'UNSW - Science

UNSW - Science - HPC

Figuring Out When Your Job Will Start

Because of the fluid nature of the queuing system which recalculates priorities each time a job is added to the queue or finishes it is not always possible to determine when your job will start running on a compute node. However if your job has progressed in the queue to the point that it has starting reserving resources in readyness for your job running then looking at the StartTime figure will tell you when the job is currently expected to start and Start will tell you how far into the future that is.

showres -n JOBID

or

showres -n | grep JOBID

For a list of the jobs that are idle you can type

showq -i

This lists all the jobs that are waiting for resources to become available in order of their current priority. The jobs with an asterix next to them has resources already reserved and information will be available if you use the showres -n.

If you want to know why the jobs in the idle queue are in the order that they are then you can use the command

diagnose -p

which lists the components that make up the idle job priority.

Name Explanation
PRIORITY The final number used to determine job running order. The higher the number the sooner it will run.
FS User A number representing how much the user has used the cluster in the last 2 weeks weighted by group buy in.
FS Group A number representing how much the group that the user belongs to has used the cluster in the last 2 weeks weighted by group buy in.
Serv A number representing the amount of time that the job has been in the queue (QTime).
Res A number representing the resources that the job requires.

 

NOTE: Just because a job is at the top of the list does not mean that it will be the next job to run which also depends on what nodes the job can run on and other resource issues.

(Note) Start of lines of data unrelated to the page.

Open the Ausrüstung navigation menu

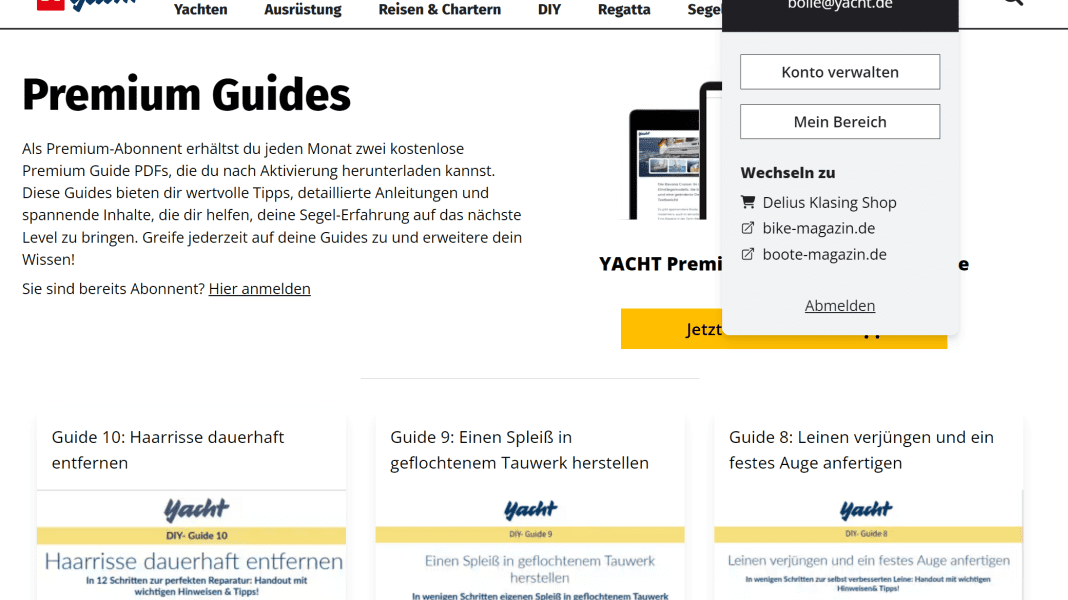click(303, 10)
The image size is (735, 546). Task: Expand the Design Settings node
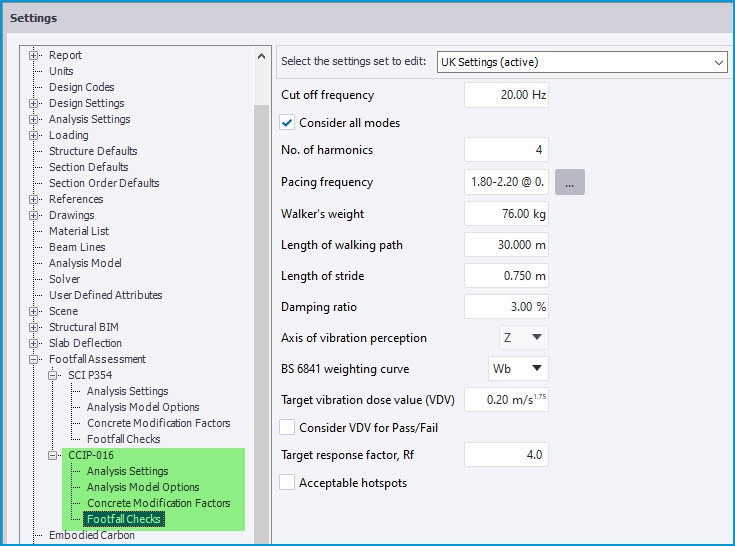[34, 103]
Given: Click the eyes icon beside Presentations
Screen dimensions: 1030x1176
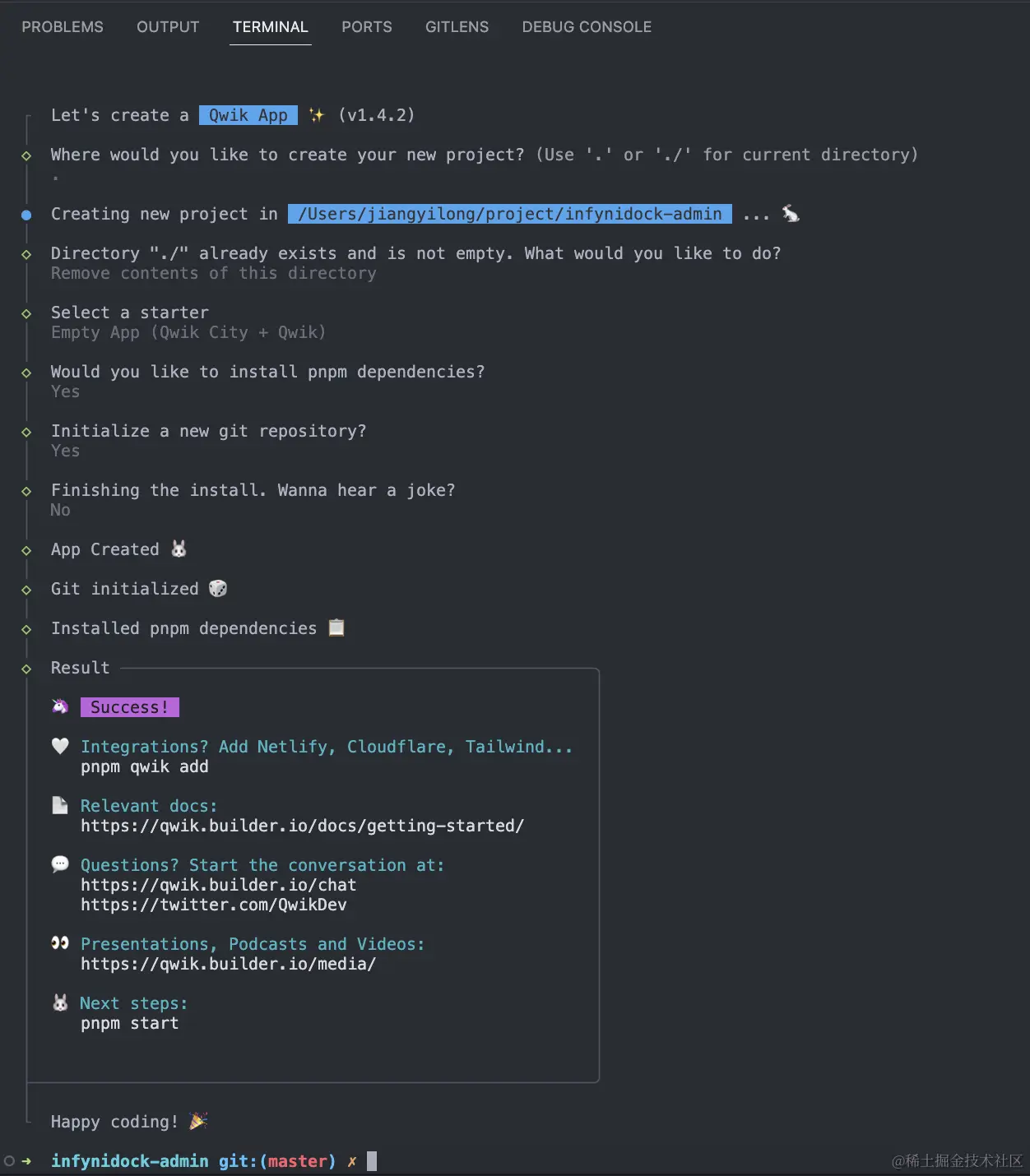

Note: If you want to specify the CPU then you should look at the Katana node list to see what nodes you have access to. If you request more than 12 hours of WALLTIME then you can only use the nodes bought by your school or research group, or the Faculty of Science. A long running job that specifies a CPU that you don't have access to will never start.

Note: If you are not part of the School of Mathematics and Statistics, UNSW Business School or the Climate Change Research Centre then a job requiring more than 128Gb of memory will only run if it has a WALLTIME of 12 hours or less based on node ownership.

Note: If possible break up your jobs so that they need less than 12 hours of run time. That way they will likely start sooner as they can run on any node.

Note: If you request a WALLTIME of greater than 200 hours then your job WILL NOT run unless you are a member of the Astrobiology group.